## EXERCISE INSTRUCTIONS
When you reach the line holding "Given: Open the Tools menu" in the material below, return that line and each one after it, word for word, with the pictures dropped.

## DATASET RECORDS
══════════════════════════════

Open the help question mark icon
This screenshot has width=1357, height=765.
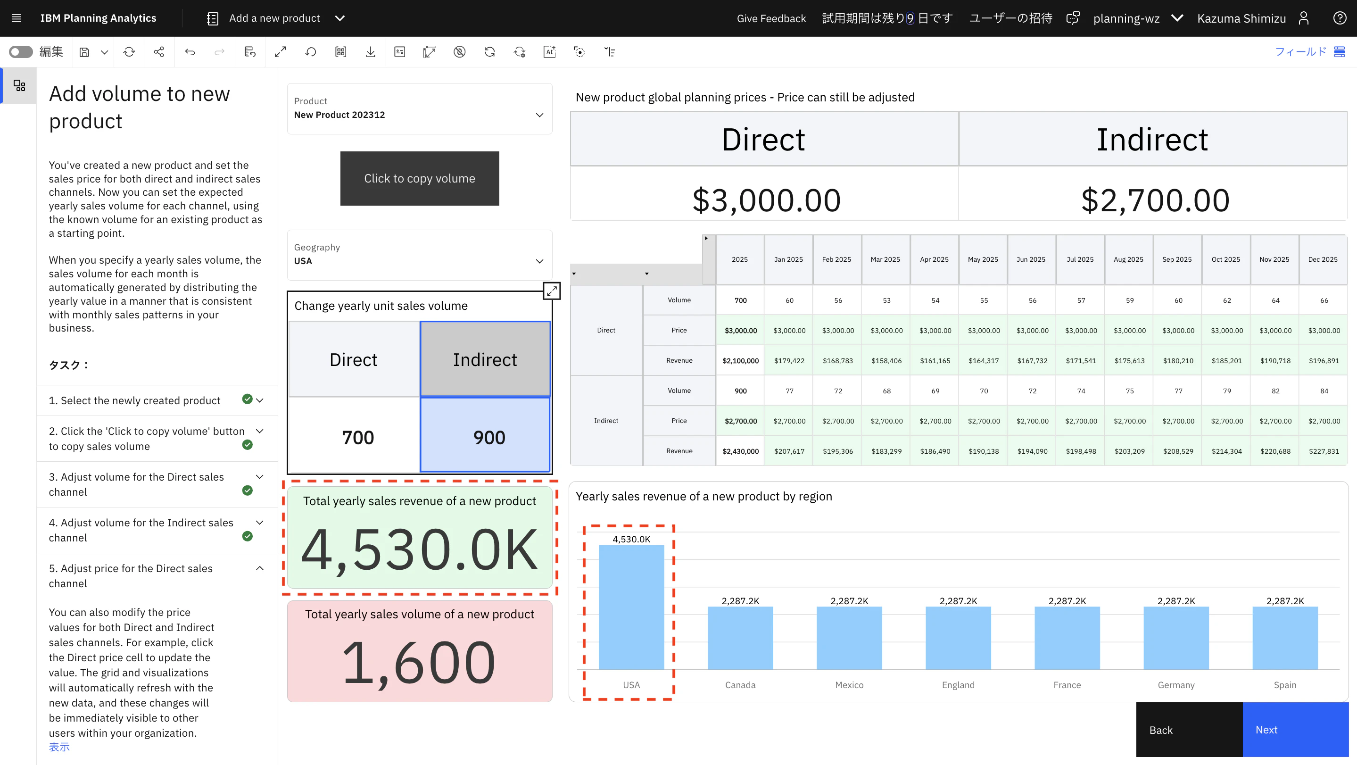pyautogui.click(x=1340, y=18)
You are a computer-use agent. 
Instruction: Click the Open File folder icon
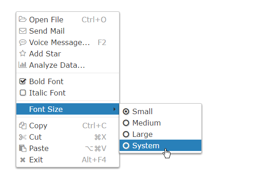22,19

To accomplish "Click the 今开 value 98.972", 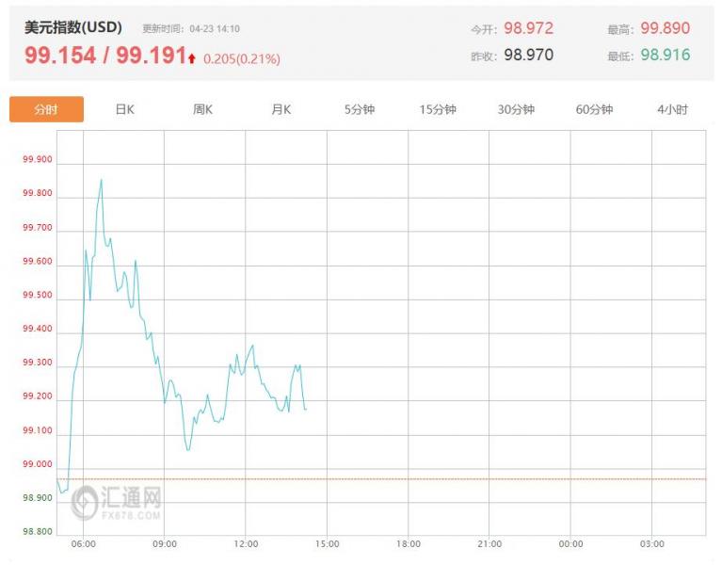I will (x=529, y=28).
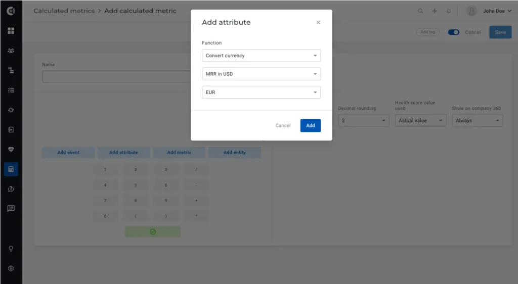Cancel the Add attribute dialog
Viewport: 518px width, 284px height.
pos(283,125)
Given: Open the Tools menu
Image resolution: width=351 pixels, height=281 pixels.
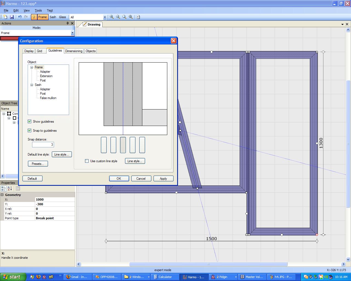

══════════════════════════════

## SOLUTION FOR THIS PROBLEM
Given: Open the Tools menu
Image resolution: width=351 pixels, height=281 pixels.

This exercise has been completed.